Saved entries
========================================

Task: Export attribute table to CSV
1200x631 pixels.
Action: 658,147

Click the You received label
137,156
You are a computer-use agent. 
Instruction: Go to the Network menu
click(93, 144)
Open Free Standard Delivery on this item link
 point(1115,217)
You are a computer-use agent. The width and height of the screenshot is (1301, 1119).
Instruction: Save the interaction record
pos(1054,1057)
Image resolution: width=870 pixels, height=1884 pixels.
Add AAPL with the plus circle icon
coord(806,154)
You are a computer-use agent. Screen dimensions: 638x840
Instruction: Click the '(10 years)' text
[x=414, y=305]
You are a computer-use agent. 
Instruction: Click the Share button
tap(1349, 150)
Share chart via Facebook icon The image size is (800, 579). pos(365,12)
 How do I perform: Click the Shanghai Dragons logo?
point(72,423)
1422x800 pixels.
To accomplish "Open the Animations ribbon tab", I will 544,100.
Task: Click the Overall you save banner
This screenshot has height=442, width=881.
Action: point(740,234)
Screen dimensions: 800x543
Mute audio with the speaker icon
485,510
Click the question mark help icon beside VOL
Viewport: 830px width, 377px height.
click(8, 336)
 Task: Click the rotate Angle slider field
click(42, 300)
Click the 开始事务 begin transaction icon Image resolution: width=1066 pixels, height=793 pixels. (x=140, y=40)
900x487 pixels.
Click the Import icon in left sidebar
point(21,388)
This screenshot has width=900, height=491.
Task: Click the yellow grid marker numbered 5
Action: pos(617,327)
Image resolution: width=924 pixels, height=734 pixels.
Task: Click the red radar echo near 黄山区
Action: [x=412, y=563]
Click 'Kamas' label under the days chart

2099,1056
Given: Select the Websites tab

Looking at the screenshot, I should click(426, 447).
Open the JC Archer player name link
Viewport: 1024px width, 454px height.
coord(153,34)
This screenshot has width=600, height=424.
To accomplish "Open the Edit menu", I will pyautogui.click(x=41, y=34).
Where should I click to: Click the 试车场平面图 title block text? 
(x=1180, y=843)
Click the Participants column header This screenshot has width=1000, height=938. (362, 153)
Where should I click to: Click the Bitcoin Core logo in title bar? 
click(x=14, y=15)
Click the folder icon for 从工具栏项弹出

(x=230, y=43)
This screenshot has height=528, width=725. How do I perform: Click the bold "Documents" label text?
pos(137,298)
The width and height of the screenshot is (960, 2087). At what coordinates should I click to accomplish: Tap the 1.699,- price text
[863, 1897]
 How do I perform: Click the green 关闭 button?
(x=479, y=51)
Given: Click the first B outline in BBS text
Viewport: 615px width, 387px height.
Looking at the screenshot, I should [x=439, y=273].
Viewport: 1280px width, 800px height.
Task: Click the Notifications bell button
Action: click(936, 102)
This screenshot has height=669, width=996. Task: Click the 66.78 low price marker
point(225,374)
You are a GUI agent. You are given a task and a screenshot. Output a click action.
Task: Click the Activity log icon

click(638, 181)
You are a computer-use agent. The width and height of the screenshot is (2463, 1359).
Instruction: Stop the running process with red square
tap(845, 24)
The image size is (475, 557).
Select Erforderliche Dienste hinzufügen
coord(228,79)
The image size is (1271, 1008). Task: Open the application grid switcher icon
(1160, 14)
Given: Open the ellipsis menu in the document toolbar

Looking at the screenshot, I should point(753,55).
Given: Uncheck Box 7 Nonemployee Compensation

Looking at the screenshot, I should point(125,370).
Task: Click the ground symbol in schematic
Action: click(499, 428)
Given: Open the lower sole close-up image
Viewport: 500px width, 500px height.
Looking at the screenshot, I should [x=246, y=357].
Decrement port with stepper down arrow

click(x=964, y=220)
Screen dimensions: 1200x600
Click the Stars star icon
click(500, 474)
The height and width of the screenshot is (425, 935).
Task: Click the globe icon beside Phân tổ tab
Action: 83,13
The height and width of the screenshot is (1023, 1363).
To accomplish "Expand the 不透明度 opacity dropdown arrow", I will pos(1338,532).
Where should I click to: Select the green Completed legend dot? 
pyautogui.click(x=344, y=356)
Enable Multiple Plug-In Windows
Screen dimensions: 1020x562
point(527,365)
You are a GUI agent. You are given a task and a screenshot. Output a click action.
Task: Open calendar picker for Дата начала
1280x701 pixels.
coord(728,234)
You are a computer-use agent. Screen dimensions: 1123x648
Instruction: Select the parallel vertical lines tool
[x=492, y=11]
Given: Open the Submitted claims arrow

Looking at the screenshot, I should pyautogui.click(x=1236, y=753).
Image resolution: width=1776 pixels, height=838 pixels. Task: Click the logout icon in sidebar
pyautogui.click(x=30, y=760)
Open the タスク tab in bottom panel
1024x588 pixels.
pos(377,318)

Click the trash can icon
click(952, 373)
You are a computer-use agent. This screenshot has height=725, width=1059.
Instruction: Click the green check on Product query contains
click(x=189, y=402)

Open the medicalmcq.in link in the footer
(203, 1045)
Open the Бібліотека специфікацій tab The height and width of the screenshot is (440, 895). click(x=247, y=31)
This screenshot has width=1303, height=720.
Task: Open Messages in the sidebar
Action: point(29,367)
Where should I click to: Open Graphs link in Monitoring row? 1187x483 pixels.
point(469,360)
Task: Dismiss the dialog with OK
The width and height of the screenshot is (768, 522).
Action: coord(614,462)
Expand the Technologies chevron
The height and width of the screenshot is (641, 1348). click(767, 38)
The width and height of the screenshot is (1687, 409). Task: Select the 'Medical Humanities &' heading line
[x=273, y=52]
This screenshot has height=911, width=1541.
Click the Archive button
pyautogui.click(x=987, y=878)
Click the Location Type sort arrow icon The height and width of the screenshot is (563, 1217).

========================================

- _What this task involves_
Copy every entry exactly. Leave nothing out.

- _Exercise output_
Task: Export attribute table to CSV
1200x631 pixels.
Action: 658,147

Click the You received label
137,156
You are a computer-use agent. 
Instruction: Go to the Network menu
click(93, 144)
Open Free Standard Delivery on this item link
 point(1115,217)
You are a computer-use agent. The width and height of the screenshot is (1301, 1119).
Instruction: Save the interaction record
pos(1054,1057)
Image resolution: width=870 pixels, height=1884 pixels.
Add AAPL with the plus circle icon
coord(806,154)
You are a computer-use agent. Screen dimensions: 638x840
Instruction: Click the '(10 years)' text
[x=414, y=305]
You are a computer-use agent. 
Instruction: Click the Share button
tap(1349, 150)
Share chart via Facebook icon The image size is (800, 579). pos(365,12)
 How do I perform: Click the Shanghai Dragons logo?
point(72,423)
1422x800 pixels.
To accomplish "Open the Animations ribbon tab", I will 544,100.
Task: Click the Overall you save banner
This screenshot has height=442, width=881.
Action: point(740,234)
Screen dimensions: 800x543
Mute audio with the speaker icon
485,510
Click the question mark help icon beside VOL
Viewport: 830px width, 377px height.
click(8, 336)
 Task: Click the rotate Angle slider field
click(42, 300)
Click the 开始事务 begin transaction icon Image resolution: width=1066 pixels, height=793 pixels. (x=140, y=40)
900x487 pixels.
Click the Import icon in left sidebar
point(21,388)
This screenshot has width=900, height=491.
Task: Click the yellow grid marker numbered 5
Action: pos(617,327)
Image resolution: width=924 pixels, height=734 pixels.
Task: Click the red radar echo near 黄山区
Action: [x=412, y=563]
Click 'Kamas' label under the days chart

2099,1056
Given: Select the Websites tab

Looking at the screenshot, I should click(426, 447).
Open the JC Archer player name link
Viewport: 1024px width, 454px height.
coord(153,34)
This screenshot has width=600, height=424.
To accomplish "Open the Edit menu", I will pyautogui.click(x=41, y=34).
Where should I click to: Click the 试车场平面图 title block text? 
(x=1180, y=843)
Click the Participants column header This screenshot has width=1000, height=938. (362, 153)
Where should I click to: Click the Bitcoin Core logo in title bar? 
click(x=14, y=15)
Click the folder icon for 从工具栏项弹出

(x=230, y=43)
This screenshot has height=528, width=725. How do I perform: Click the bold "Documents" label text?
pos(137,298)
The width and height of the screenshot is (960, 2087). At what coordinates should I click to accomplish: Tap the 1.699,- price text
[863, 1897]
 How do I perform: Click the green 关闭 button?
(x=479, y=51)
Given: Click the first B outline in BBS text
Viewport: 615px width, 387px height.
Looking at the screenshot, I should [x=439, y=273].
Viewport: 1280px width, 800px height.
Task: Click the Notifications bell button
Action: click(936, 102)
This screenshot has height=669, width=996. Task: Click the 66.78 low price marker
point(225,374)
You are a GUI agent. You are given a task and a screenshot. Output a click action.
Task: Click the Activity log icon

click(638, 181)
You are a computer-use agent. The width and height of the screenshot is (2463, 1359).
Instruction: Stop the running process with red square
tap(845, 24)
The image size is (475, 557).
Select Erforderliche Dienste hinzufügen
coord(228,79)
The image size is (1271, 1008). Task: Open the application grid switcher icon
(1160, 14)
Given: Open the ellipsis menu in the document toolbar

Looking at the screenshot, I should point(753,55).
Given: Uncheck Box 7 Nonemployee Compensation

Looking at the screenshot, I should point(125,370).
Task: Click the ground symbol in schematic
Action: click(499, 428)
Given: Open the lower sole close-up image
Viewport: 500px width, 500px height.
Looking at the screenshot, I should [x=246, y=357].
Decrement port with stepper down arrow

click(x=964, y=220)
Screen dimensions: 1200x600
Click the Stars star icon
click(500, 474)
The height and width of the screenshot is (425, 935).
Task: Click the globe icon beside Phân tổ tab
Action: 83,13
The height and width of the screenshot is (1023, 1363).
To accomplish "Expand the 不透明度 opacity dropdown arrow", I will pos(1338,532).
Where should I click to: Select the green Completed legend dot? 
pyautogui.click(x=344, y=356)
Enable Multiple Plug-In Windows
Screen dimensions: 1020x562
point(527,365)
You are a GUI agent. You are given a task and a screenshot. Output a click action.
Task: Open calendar picker for Дата начала
1280x701 pixels.
coord(728,234)
You are a computer-use agent. Screen dimensions: 1123x648
Instruction: Select the parallel vertical lines tool
[x=492, y=11]
Given: Open the Submitted claims arrow

Looking at the screenshot, I should pyautogui.click(x=1236, y=753).
Image resolution: width=1776 pixels, height=838 pixels. Task: Click the logout icon in sidebar
pyautogui.click(x=30, y=760)
Open the タスク tab in bottom panel
1024x588 pixels.
pos(377,318)

Click the trash can icon
click(952, 373)
You are a computer-use agent. This screenshot has height=725, width=1059.
Instruction: Click the green check on Product query contains
click(x=189, y=402)

Open the medicalmcq.in link in the footer
(203, 1045)
Open the Бібліотека специфікацій tab The height and width of the screenshot is (440, 895). click(x=247, y=31)
This screenshot has width=1303, height=720.
Task: Open Messages in the sidebar
Action: point(29,367)
Where should I click to: Open Graphs link in Monitoring row? 1187x483 pixels.
point(469,360)
Task: Dismiss the dialog with OK
The width and height of the screenshot is (768, 522).
Action: coord(614,462)
Expand the Technologies chevron
The height and width of the screenshot is (641, 1348). click(767, 38)
The width and height of the screenshot is (1687, 409). Task: Select the 'Medical Humanities &' heading line
[x=273, y=52]
This screenshot has height=911, width=1541.
Click the Archive button
pyautogui.click(x=987, y=878)
Click the Location Type sort arrow icon The height and width of the screenshot is (563, 1217).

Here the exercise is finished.